PHOENIX (August 31, 2017) – As we enter into the Labor Day weekend, the Maricopa County Department of Public Health is urging residents to make sure that their dogs and cats are up-to-date on rabies vaccinations after three bats tested positive for rabies at the Arizona State Public Health Laboratory during the last few weeks.
“We do not have a good explanation of why we are seeing more rabid animals than usual this year,” said Craig Levy, epizoologist for the Maricopa County Department of Public Health. “The best thing for residents to do is to make sure their animals are vaccinated against rabies and to be sure not to handle animals such as bats that could be carrying the virus.”
Year-to-date, seven cases of animal rabies have been reported in Maricopa County; five rabid bats, one bobcat and one fox. Skunks are also an important rabies carrier. Four people have had to receive preventative rabies shots after being exposed to laboratory confirmed rabid animals, with others having been treated as a precautionary measure after being bitten or exposed to wild animals that were not available for testing. In 2016, Maricopa County had five cases of lab confirmed rabies cases in animals, including four bats and one coyote.
“Our concern is that the worst months may still be ahead.” Levy added.
During the late summer and fall, the number of bat related exposures to people and pets tends to increase due to bat migration patterns. At this time, bats are migrating south and will sometimes stop and roost in places where people or pets may find them.
It is very important to leave these bats alone.
“We have had too many incidents over the years where individuals have handled live or dead bats thinking it is safe to do so. Many of these people had to receive rabies shots. If your pet has had contact with a bat, be sure to contact your local animal control office which could be located in your city’s jurisdiction or Maricopa County.”
Domestic animals such as cats and dogs should be vaccinated against rabies. Horses and cows can also be vaccinated. Consult your local veterinarian for more information.
Rabies is caused by a virus that infects the central nervous system, including the spinal cord and brain. Rabies is nearly always fatal once symptoms appear. Anyone who has had direct contact with a bat or other wild animals (especially foxes, skunks, and bobcats) should seek medical attention right away.

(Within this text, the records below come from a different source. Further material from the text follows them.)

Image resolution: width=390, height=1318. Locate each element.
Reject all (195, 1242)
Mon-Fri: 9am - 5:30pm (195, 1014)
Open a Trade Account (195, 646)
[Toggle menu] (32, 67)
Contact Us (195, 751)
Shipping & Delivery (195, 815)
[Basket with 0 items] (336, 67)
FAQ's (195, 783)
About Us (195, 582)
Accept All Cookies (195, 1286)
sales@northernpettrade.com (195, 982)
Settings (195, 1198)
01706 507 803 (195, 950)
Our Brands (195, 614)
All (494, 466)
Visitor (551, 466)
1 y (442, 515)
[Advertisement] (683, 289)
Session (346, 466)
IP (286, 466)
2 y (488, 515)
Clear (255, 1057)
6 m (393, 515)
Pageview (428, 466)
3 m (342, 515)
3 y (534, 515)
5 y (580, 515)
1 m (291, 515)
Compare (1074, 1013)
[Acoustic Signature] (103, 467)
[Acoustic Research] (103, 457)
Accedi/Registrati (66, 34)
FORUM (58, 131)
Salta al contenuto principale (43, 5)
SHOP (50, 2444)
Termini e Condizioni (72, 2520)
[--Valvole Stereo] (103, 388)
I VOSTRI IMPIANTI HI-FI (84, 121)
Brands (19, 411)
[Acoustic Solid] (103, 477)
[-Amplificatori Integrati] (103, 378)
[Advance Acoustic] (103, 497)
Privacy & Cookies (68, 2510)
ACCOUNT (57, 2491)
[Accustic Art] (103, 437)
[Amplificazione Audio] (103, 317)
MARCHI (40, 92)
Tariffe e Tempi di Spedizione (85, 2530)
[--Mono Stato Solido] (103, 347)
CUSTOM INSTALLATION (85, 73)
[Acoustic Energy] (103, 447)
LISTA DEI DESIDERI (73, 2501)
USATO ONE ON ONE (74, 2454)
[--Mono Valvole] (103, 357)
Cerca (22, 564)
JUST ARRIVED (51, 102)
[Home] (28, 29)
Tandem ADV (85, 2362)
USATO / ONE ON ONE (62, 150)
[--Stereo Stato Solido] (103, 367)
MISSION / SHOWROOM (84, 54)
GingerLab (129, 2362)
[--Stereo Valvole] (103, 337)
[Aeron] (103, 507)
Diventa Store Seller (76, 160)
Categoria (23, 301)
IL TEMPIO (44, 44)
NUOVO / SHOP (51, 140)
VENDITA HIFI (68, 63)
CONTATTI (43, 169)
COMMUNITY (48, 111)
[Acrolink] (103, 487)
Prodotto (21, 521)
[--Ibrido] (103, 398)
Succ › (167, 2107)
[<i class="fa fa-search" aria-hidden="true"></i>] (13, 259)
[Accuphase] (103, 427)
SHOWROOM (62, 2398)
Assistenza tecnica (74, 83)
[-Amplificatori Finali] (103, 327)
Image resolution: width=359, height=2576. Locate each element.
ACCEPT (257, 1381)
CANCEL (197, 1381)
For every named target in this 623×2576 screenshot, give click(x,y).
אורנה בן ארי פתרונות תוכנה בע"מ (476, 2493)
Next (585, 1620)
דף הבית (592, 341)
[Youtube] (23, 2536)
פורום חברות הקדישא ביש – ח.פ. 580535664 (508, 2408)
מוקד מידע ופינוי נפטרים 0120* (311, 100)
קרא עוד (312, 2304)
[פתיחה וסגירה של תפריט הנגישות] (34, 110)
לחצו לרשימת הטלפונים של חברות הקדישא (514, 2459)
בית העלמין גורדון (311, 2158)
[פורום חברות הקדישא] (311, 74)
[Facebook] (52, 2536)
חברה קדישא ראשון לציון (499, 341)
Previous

In Arizona, rabies most commonly occurs in bats, skunks and foxes, but any mammal can contract the disease. Rabid animals may show unusual behavior or appear unstable. Rabid carnivores, such as skunks, foxes, bobcats and coyotes may become aggressive and may attempt to bite people, pets and livestock. Wild animals exhibiting unusual behavior should be reported to Arizona Game and Fish. Examples of unusual behavior include: wild animals that show no fear of people and pets; nocturnal animals that are active in daylight; and bats found on the ground, in swimming pools or that have been caught by a pet.
Recommended precautions against rabies:
- Keep people and pets away from wild animals. Do not pick up, touch, or feed wild or unfamiliar animals, especially sick or wounded ones. If someone has been bitten or scratched, or has had contact with the animal, report it immediately to animal control or health officials.
- Do not “rescue” seemingly abandoned young wild animals. Usually, the mother will return. If the mother is dead or has not returned in many hours, call the Arizona Game and Fish Department.
- Spay or neuter your pets to help reduce the number of unwanted pets that may not be properly cared for or vaccinated regularly.
- Vaccinate all dogs and cats against rabies. Pets should be kept on a leash or in a fenced yard.
- Take precautions when camping, hunting or fishing. Avoid sleeping on the open ground without the protection of a closed tent or camper. Keep pets on a leash and do not allow them to wander.
- Do not disturb roosting bats. They will usually leave after nightfall.
- If you find a bat on the ground, don’t touch it. Report the bat and its location to your local animal control officer or health department. If a person or pet has come into contact with the bat, it will need to be tested for rabies. Place a box over the bat to contain it. Be careful not to damage the bat in any way since it must be intact for rabies testing.